Misleading survey hurts mobile entertainment – how to respond
- Posted by Ephraim Cohen on March 8th, 2006 filed in Corporate Communications, General, Messaging, PR Strategy, Positioning, surveys
- Comments
RBC Financial Group released a survey with some damaging statistics for mobile entertainment For example, it said that 70% of consumers (or 69% to be exact), are not interested in using their cell phones for music entertainment. If I’m a mobile entertainment company, I would look at the report and its fairly decent coverage (e.g., News.com, GigaOm) and start thinking about how to quickly counter such a report.Â
Like so many surveys, especially those put out for public relations purposes, the released results have a major design flaw – they failed to differentiate between consumers that have already tried mobile entertainment like wireless music and those that haven’t.  Ask most consumers if they are interested in a totally new concept and they’ll often say know. That’s why early adopters are so important as they get the mainstream to see that there is value in a new service or technology. A hundred years ago there where plenty of people thinking cars where just a waste of money and a menace to horses. But back to the survey issue.
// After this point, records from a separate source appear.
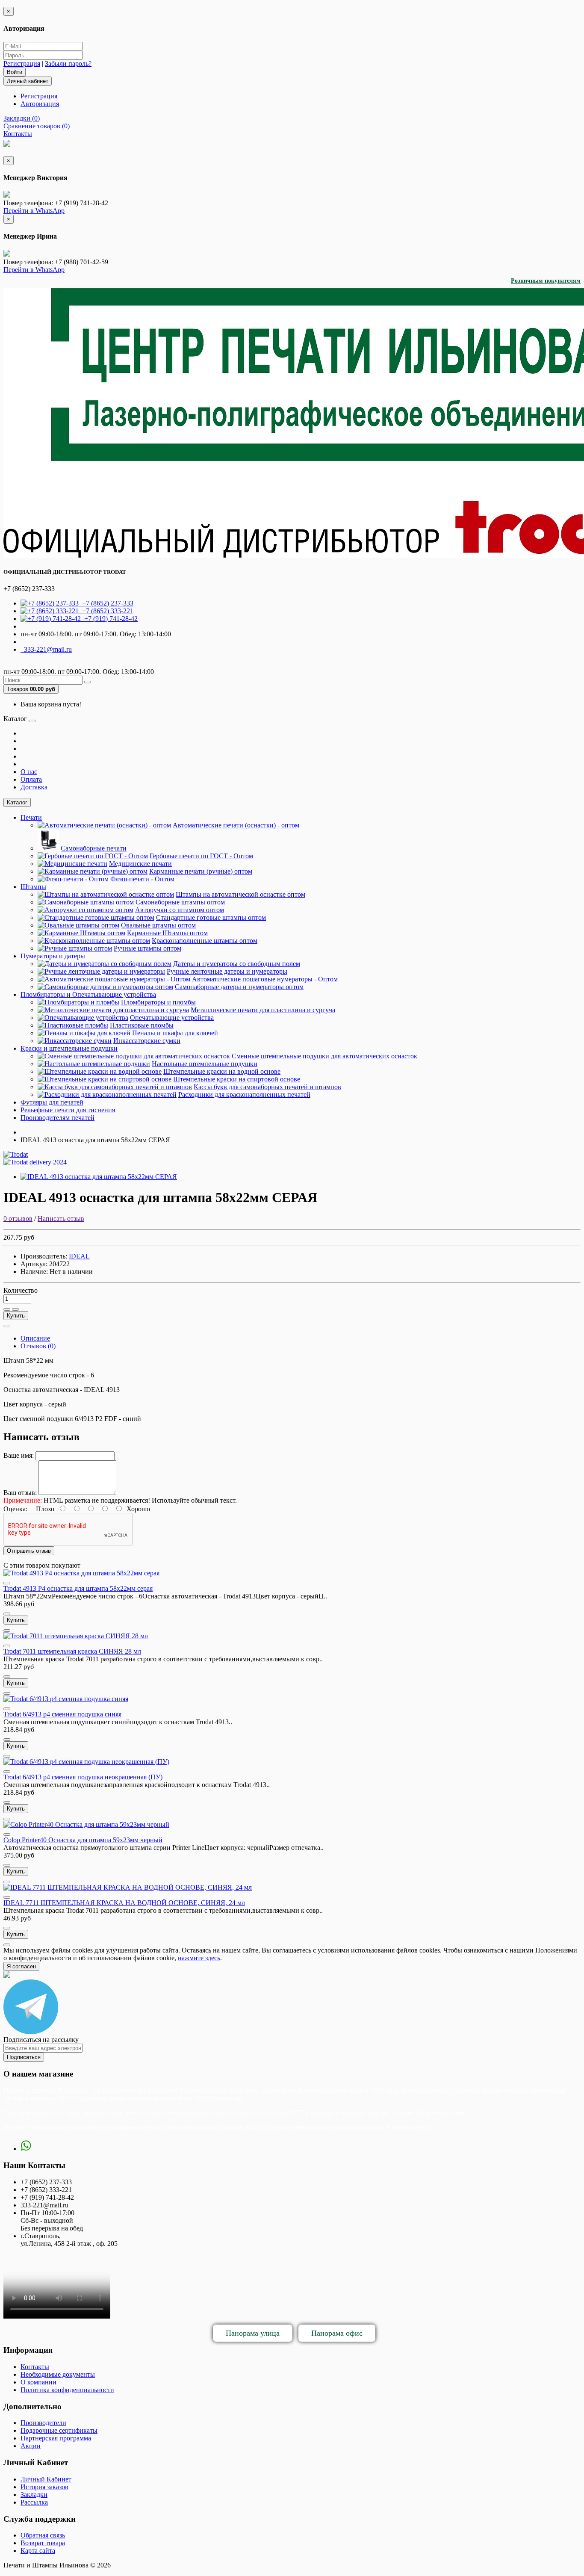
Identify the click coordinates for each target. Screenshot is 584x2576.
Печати (31, 817)
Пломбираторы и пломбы (158, 1002)
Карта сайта (38, 2550)
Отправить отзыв (29, 1551)
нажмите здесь (199, 1958)
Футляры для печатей (52, 1102)
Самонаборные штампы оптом (180, 902)
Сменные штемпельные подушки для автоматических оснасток (324, 1056)
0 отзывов (17, 1218)
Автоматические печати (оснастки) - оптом (236, 825)
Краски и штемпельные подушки (69, 1048)
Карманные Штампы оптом (167, 932)
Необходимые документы (58, 2374)
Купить (16, 1315)
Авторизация (40, 103)
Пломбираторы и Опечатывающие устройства (88, 994)
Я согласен (21, 1966)
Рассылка (34, 2502)
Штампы (33, 886)
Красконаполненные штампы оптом (204, 940)
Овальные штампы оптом (158, 925)
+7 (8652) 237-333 (106, 603)
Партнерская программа (56, 2438)
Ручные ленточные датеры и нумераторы (227, 971)
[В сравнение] (15, 1309)
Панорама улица (253, 2333)
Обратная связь (43, 2535)
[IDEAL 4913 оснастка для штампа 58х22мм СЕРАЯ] (99, 1176)
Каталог (17, 802)
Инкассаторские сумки (146, 1040)
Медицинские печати (140, 863)
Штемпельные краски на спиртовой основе (236, 1079)
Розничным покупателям (546, 281)
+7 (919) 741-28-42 (109, 618)
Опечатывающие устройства (172, 1017)
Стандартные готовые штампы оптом (211, 917)
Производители (43, 2422)
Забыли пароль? (68, 63)
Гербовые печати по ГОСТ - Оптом (201, 856)
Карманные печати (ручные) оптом (200, 871)
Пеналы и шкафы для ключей (175, 1033)
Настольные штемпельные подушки (204, 1063)
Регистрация (21, 63)
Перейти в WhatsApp (34, 210)
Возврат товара (43, 2542)
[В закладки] (6, 1309)
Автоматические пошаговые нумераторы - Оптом (265, 979)
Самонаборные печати (94, 848)
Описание (35, 1338)
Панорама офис (337, 2333)
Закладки (34, 2494)
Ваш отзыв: (20, 1492)
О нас (29, 771)
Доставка (34, 787)
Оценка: (15, 1509)
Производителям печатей (57, 1117)
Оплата (31, 779)
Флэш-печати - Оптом (142, 879)
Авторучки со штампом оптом (179, 909)
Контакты (35, 2366)
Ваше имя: (18, 1455)
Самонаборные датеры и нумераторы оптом (239, 986)
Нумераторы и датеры (53, 956)
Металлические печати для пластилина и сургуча (263, 1009)
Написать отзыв (61, 1218)
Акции (31, 2445)
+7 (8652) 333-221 (106, 610)
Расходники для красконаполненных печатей (244, 1094)
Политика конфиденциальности (67, 2389)
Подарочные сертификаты (59, 2430)
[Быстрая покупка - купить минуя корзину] (6, 1326)
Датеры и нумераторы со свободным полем (236, 963)
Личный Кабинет (46, 2479)
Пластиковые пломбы (142, 1025)
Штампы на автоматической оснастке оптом (240, 894)
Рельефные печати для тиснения (68, 1110)
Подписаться (24, 2057)
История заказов (44, 2486)
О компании (38, 2382)
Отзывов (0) (38, 1346)
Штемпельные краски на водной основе (221, 1071)
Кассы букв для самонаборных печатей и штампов (267, 1086)
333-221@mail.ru (46, 649)
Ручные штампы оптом (147, 948)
The solution is fairly simple - counter with a more believable survey that both legitimizes the industries focus (mobile entertainment) while attacking the flawed methodology of RBC’s survey. Â
The industry needs to show how popular mobile entertainment is among those that have already tried it as well as focus on the appropriate user base (a survey of active cell phone users and MP3 player owners instead of just any old consumer). There are already numbers out there (e.g., repeat sales of mobile video games, purchases of mobile music at KDDI or Vodafone etc) that can be used. The RBC report can be easily shown to be massively flawed and positioned as survey methodology that would have kept cars off the road and buggy whips making a fortune.